Traffic Cop on the Information Superhighway

By Cara Feinberg

There is a good chance you own a zombie. It could have been infected by a website you visited, or a link you clicked in an email from a trusted friend. Or maybe you didn’t do anything at all to compromise your computer, and still an attacker slipped past your firewalls and turned your computer into a virulent drone.

One thing, however, is nearly certain. If your computer has been breached, you will likely never know it.

Computer viruses, explains Computer Science Professor Mark Crovella, have changed drastically in the last five years. Where once attacks were obvious to victims—computers might slow down, or run unwanted programs—users now fall prey to unseen intruders. Small programs, called “bots,” slip unseen through weak spots in PC protection; from there, they can take up secret residence on a computer and download complex instructions from a remote controller elsewhere on the Internet. Poised to do the bidding of their masters, these zombie computers become part of “botnets”—networks of thousands, or even millions, of computers that can cause all sorts of trouble, by scanning the Internet to look for other vulnerable computers; sending out reams of spam email to ensnare other users; revealing keystrokes or online transactions to steal passwords and credit card numbers; or launching distributed denial-of-service (DDoS) attacks that overload and shut down other websites.

These are the types of threats that Mark Crovella and his team of BU computer scientists and statisticians spend their days hunting down. Their goal is not to treat your ailing computer, or even to gird your existing security. Instead, they aim to identify unwanted Internet traffic, allowing network providers to stop it from ever reaching your PC.

Mark Crovella
Mark Crovella

“For the most part, we tend to leave security to the virus protection programs we buy and install on our PCs,” says Crovella. These programs typically try to identify malicious software by looking for a signature—a sequence of code, or something in the content—and then blocking programs with those signatures. For instance, says Crovella, “There are programs that can tell a computer to block email with the word ‘Viagra’ in the title.” It can be effective, he says, but only for a little while. “An adversary just has to change one letter in its signature—to ‘Vi@gra,’ for example—and they’re in.”

Rather than attempt to define the properties of unwanted traffic, Crovella’s strategy is to paint a picture of what “normal” Internet usage looks like. Using software he and his team designed, they capture and analyze anonymous traffic information at five-minute intervals as the data flows through thousands of routers around the world.

Unusual patterns—statistical anomalies in the amount or type of data being transferred—tip off Crovella and his team to potentially malicious activity. How these programs sneak into individual computers can change daily, even hourly. But their patterns of behavior, the ways they interact on the Internet, are nearly always outside the norm.

DDoS attacks, for instance, generate abnormally large amounts of traffic. Content, too, can reveal criminals at work. “If you see a large variety of Internet Protocol, or IP, addresses—numbers that identify individual computers—coming from one source in a short period of time, that kind of activity is statistically anomalous,” Crovella explains. And “anything outside of statistically normal traffic patterns is potentially malicious.”

Other researchers and companies have tried similar techniques, but with only one router at a time. Using the unique multivariate statistical approach developed at BU, says Crovella, “Suddenly, activity outside the norm stands out in a way it never could if you were looking for it at each source.”

His technique—based on a method called “Principal Component Analysis” and licensed to Guavus, a venture-backed bi-national company led by one of Crovella’s former PhD students Anukool Lakhina—is now being used by GÉANT, Europe’s main multi-gigabit computer network for research and academic purposes.

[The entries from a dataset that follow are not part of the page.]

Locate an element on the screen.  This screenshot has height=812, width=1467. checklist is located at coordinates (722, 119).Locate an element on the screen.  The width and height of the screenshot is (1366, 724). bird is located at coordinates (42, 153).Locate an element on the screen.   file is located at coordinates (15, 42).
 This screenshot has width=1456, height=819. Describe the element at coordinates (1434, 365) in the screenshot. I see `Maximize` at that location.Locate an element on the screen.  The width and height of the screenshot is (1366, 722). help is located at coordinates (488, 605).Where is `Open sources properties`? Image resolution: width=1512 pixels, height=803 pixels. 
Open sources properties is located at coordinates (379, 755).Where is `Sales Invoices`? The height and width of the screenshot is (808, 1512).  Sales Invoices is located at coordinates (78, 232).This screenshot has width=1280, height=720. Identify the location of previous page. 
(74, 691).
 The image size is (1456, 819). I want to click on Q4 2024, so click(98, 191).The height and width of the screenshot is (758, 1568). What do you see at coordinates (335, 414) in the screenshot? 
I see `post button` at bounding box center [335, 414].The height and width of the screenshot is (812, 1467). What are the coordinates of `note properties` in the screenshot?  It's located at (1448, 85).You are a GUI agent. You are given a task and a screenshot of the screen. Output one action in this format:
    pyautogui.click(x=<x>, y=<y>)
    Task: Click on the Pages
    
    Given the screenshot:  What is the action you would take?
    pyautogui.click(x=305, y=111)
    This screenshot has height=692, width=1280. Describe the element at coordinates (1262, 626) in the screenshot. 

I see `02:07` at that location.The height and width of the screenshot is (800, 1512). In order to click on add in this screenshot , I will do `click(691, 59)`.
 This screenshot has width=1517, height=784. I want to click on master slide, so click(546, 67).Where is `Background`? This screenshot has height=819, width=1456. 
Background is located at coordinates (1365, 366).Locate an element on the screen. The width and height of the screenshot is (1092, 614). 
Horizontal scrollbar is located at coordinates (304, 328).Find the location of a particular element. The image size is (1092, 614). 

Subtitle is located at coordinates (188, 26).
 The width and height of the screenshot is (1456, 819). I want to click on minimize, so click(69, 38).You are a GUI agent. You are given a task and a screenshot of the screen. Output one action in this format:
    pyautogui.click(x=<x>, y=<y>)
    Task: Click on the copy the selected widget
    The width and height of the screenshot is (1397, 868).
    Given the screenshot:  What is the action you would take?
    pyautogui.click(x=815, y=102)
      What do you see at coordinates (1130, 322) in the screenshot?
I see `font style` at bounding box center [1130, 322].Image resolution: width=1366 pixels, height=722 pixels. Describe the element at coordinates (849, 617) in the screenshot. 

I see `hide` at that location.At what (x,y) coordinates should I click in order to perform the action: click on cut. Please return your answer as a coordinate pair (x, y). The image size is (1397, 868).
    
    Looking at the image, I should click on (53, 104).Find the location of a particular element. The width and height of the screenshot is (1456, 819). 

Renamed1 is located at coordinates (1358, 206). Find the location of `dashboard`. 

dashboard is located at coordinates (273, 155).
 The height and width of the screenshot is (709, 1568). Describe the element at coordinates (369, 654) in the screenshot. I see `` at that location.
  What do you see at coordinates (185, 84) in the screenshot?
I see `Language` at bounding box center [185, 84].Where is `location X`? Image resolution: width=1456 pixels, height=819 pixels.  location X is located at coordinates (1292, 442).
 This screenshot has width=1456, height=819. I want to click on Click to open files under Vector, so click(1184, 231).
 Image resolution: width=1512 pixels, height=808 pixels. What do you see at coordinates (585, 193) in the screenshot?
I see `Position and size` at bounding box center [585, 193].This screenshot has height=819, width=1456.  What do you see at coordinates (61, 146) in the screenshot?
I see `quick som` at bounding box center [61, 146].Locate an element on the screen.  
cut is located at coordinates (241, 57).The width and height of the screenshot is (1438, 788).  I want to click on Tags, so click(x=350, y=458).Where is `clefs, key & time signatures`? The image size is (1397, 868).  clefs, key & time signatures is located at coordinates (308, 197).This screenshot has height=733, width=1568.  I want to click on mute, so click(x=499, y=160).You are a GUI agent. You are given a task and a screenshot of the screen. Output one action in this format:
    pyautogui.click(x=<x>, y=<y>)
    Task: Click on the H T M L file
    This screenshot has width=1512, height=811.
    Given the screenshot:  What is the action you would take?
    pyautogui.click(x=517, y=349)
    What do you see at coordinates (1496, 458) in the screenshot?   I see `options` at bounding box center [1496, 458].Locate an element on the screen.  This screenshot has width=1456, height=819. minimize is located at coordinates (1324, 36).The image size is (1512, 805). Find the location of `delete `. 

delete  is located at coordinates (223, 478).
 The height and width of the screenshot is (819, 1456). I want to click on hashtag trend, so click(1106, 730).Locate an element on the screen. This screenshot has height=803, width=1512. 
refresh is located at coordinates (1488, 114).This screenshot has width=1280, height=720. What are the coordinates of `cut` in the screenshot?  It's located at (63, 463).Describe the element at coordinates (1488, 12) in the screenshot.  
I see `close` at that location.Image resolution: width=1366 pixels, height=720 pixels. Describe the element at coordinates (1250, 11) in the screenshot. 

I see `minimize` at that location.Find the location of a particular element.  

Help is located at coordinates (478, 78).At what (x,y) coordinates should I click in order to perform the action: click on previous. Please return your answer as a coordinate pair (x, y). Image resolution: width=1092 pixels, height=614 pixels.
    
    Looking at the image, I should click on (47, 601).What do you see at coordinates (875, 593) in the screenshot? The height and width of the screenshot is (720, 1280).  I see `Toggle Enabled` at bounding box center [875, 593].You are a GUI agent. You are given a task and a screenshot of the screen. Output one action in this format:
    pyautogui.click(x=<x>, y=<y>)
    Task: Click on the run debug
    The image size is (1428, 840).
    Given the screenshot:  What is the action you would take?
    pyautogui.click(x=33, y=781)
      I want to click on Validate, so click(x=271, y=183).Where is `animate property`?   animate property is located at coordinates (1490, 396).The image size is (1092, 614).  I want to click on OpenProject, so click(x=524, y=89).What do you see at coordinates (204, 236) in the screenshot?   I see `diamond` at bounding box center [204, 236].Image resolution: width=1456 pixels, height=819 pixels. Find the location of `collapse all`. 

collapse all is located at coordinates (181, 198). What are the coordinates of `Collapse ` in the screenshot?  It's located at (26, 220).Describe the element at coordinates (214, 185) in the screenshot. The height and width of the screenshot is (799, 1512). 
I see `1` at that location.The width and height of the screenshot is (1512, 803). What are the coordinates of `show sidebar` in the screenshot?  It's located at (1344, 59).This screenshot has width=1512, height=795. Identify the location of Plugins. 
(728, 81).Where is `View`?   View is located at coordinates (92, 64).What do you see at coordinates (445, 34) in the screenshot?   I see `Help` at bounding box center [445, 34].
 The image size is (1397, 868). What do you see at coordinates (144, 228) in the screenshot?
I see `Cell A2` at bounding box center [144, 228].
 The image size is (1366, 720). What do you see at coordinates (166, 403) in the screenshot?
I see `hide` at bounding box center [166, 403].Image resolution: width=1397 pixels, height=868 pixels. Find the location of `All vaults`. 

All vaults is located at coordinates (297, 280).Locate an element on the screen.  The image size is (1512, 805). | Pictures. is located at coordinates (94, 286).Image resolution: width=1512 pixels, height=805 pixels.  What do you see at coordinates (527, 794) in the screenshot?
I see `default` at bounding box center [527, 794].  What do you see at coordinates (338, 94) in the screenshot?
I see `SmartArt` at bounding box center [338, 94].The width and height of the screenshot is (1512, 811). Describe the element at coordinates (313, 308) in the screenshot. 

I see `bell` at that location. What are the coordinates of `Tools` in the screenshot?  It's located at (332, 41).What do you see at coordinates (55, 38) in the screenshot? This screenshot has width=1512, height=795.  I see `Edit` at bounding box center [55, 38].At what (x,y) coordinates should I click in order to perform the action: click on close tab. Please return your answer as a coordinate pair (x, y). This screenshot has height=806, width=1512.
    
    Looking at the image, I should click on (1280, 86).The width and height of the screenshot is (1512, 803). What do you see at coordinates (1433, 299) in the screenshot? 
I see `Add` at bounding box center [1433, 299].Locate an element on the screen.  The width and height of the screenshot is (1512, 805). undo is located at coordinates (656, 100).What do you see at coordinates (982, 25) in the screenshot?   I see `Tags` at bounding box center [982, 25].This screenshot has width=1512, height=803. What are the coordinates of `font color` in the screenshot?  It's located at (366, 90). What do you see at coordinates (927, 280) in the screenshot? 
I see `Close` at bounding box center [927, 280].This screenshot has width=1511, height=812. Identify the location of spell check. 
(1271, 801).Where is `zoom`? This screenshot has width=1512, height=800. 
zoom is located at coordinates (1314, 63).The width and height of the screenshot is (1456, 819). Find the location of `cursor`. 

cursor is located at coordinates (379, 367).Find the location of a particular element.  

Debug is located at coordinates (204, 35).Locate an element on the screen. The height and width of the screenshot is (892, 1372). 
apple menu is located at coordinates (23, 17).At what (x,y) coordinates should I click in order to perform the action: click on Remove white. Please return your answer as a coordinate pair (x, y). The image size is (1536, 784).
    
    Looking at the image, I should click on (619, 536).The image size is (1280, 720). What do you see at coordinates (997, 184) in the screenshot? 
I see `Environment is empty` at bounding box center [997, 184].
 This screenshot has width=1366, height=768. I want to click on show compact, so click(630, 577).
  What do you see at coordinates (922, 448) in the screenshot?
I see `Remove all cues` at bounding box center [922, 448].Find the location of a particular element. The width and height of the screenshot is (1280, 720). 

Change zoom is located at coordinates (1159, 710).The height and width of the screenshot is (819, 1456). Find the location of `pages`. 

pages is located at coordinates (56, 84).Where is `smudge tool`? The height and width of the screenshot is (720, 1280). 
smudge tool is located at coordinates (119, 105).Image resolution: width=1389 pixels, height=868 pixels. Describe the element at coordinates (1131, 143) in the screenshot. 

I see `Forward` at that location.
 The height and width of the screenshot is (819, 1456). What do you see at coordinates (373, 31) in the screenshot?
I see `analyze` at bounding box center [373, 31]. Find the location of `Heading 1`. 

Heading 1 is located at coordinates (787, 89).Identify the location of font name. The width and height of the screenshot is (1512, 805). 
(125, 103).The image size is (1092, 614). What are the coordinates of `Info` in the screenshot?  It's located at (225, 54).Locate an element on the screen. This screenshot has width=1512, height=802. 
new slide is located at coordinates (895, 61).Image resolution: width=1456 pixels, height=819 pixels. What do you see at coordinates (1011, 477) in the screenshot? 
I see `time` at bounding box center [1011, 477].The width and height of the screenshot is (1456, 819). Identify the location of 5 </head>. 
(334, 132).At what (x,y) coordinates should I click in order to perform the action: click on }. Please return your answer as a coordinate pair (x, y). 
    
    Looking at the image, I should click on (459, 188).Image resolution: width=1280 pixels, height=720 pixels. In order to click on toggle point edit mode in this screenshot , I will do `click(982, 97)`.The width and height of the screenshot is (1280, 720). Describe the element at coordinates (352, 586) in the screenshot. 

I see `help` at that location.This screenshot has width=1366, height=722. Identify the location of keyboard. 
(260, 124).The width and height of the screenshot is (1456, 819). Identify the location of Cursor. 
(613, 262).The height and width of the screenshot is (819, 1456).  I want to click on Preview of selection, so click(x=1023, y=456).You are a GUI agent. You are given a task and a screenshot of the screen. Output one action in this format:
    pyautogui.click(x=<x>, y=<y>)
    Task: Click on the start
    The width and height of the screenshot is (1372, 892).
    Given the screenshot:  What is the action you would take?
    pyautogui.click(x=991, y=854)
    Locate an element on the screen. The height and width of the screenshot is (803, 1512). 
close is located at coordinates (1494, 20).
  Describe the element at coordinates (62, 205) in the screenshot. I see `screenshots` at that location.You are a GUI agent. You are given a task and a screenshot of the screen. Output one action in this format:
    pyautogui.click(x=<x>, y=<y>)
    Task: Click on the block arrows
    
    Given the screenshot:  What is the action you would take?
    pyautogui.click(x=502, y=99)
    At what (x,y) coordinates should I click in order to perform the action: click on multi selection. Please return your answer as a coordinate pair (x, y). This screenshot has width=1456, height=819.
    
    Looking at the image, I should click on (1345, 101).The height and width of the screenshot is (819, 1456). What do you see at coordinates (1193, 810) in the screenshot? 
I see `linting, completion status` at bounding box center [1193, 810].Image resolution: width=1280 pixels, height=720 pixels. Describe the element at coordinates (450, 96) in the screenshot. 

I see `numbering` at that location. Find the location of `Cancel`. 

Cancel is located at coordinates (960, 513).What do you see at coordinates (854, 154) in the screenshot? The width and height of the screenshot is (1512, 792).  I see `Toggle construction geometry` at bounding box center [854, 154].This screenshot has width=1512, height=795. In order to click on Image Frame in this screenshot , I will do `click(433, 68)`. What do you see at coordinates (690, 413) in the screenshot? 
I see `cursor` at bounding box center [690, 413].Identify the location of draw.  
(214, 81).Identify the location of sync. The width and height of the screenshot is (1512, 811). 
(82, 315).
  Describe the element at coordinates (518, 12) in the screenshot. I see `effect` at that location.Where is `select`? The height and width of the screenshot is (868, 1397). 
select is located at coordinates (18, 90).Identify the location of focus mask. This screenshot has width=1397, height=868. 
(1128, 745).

Crovella continues to refine the technique at BU. Executing this type of analysis requires collecting an immense amount of data, and while computers amass and evaluate it, Crovella and his team must validate their results themselves before submitting their research for publication. This manual examination of multiple terabytes (a terabyte is 1,000,000,000,000 bytes—one trillion if you lost count of the zeros) not only requires a great deal of time and patience, but also expertise in both computer science and statistics. Crovella typically works with two to three students at a time and one to three other faculty investigators. It is a small army against a growing enemy: every day, according to Symantec MessageLabs, approximately 151 billion unsolicited messages are distributed by compromised computers.

“A year or so ago, I discovered my own PC was infected with a botnet,” Crovella said, smiling and shaking his head. “The IT folks discovered it. I never knew it was there.”